The opinions I read on the net are 50-50. Which one is gonna be faster in a real life scenario?
Size matters. http://www.newegg.com/Product/Productcompare.aspx?Submi...|20-148-441^20-148-441-TS%2C20-148-357^20-148-357-02%23%2C20-148-448^20-148-448-TS%2C20-148-442^20-148-442-TS%2C20-148-362^20-148-362-TS Overall, the m4 is the speedier version. I would go for the m4 series instead. It has better read and write speed.
I would go with the cheapest for your required capacity!! (IMO) The Intel 510 & Crucial m4 are excellent drives & have proven to be reliable ones at thar. Intel has the track record of being the most reliable but the Crucial isn't far behind.
As for the 34nm vs 25nm, I wouldn't let that weigh to heavy on your decision. Under normal uses, these drives will last 3+ years & to the point of you needing to upgrade anyways... IMO.
The only area in which Intel 510 totally sucks is "random performance". That's the only thing that has held me back from going with 510. How much does random performance matter anyway in everyday usage? Is it a good indicator of how fast the drive is in real life usage?
The Crucial C300 is an "older drive". The Crucial M4 is supposed to be the new and improved version of the C300. It is replacing the C300. The M4 had a bit of a problem but Crucial issued a firmware update that not only fixed the problem but also improved M4 performance.
The Intel 510 got beat up by hardcore gamers and die hard enthusiasts who were obsessed with synthetic benchmarks. I never understood it. Synthetic benchmarks are artificial.

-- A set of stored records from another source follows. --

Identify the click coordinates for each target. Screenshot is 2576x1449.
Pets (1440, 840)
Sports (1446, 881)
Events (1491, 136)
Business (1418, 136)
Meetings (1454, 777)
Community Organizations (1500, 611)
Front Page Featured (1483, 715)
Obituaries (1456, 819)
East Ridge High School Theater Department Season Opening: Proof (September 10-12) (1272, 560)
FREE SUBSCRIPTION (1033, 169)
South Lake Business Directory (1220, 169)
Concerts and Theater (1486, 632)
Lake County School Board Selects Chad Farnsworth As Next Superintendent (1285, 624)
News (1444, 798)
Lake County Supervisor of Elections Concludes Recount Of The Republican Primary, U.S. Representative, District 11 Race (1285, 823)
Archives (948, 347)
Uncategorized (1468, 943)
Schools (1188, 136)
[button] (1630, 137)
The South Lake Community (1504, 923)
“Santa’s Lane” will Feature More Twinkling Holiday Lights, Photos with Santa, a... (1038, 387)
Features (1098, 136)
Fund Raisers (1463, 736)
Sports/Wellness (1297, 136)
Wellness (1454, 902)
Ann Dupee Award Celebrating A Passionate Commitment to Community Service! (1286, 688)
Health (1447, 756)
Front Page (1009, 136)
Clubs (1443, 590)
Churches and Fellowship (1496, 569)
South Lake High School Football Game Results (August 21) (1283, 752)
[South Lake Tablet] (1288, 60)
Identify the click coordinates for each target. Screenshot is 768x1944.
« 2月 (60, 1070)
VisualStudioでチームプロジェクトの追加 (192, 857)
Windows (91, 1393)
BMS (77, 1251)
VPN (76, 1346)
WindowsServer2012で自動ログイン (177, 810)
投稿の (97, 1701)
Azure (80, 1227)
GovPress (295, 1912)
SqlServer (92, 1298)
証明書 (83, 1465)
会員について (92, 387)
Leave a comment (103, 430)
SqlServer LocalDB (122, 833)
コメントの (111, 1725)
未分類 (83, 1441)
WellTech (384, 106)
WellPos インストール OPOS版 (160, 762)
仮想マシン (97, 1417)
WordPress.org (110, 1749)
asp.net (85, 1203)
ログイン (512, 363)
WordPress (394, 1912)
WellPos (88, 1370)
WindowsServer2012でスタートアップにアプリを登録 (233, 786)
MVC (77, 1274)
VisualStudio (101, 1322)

At best they can only be a very rough approximation of real world performance.
Most, but not all, modern solid state drives form a fairly tight performance cluster. Typical everyday users can't distinquish any differences in that cluster. The synthetic benchmarks were designed to grossly exaggerate relatively minor differences in performance. Manufacturers manipulated the benchmarks for marketing purposes. It would be completely different if you were doing some sort of professional work.